Stored items from a collection:

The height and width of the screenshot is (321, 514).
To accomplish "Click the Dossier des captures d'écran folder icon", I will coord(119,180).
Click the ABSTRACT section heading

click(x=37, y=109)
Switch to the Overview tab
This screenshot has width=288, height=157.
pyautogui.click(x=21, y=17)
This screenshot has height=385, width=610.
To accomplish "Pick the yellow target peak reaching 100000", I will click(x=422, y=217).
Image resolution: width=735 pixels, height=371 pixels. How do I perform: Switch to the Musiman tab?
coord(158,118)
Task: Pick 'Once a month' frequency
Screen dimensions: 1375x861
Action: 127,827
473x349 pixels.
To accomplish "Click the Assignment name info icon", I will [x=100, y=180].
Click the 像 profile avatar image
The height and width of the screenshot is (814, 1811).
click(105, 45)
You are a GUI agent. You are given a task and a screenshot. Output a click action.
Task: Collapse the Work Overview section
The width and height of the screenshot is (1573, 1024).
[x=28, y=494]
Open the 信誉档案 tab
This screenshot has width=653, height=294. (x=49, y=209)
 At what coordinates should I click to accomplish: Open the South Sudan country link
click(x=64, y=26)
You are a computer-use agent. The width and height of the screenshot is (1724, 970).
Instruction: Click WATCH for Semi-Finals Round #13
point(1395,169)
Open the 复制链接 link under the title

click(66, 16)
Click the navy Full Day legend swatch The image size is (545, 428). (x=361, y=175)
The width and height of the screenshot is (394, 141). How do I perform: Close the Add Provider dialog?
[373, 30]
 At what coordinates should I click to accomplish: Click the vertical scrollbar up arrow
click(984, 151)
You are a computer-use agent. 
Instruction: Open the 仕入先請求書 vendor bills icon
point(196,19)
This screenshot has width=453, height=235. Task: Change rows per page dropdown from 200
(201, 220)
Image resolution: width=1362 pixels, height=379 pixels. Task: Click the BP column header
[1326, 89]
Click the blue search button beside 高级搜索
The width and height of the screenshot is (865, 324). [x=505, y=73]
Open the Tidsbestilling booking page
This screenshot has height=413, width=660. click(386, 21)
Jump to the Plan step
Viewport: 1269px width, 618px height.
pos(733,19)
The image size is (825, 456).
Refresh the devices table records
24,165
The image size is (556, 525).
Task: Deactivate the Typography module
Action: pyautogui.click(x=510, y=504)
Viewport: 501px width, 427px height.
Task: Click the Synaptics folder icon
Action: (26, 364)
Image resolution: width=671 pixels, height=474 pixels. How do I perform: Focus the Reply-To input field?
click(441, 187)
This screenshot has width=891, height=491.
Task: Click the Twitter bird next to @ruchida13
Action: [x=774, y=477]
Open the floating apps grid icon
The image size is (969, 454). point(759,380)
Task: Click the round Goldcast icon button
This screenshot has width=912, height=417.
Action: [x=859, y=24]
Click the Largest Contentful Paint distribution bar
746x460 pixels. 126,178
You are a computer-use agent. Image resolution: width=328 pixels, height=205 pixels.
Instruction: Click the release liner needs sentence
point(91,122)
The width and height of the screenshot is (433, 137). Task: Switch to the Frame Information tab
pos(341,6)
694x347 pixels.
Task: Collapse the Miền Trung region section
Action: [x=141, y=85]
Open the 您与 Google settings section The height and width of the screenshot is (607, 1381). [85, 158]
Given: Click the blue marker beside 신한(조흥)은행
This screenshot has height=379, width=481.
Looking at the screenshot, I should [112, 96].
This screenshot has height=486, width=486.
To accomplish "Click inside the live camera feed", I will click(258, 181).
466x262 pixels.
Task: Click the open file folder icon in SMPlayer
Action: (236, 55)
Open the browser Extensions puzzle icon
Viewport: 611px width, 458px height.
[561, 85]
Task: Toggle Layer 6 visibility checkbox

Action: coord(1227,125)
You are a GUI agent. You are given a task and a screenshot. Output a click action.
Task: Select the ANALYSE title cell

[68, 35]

= Task goal =
What lines in the records above include the string "agent"? Copy each one.

= Task output =
You are a GUI agent. You are given a task and a screenshot. Output a click action.
You are a computer-use agent. The width and height of the screenshot is (1724, 970).
You are a computer-use agent. 
You are a computer-use agent. Image resolution: width=328 pixels, height=205 pixels.
You are a GUI agent. You are given a task and a screenshot. Output a click action.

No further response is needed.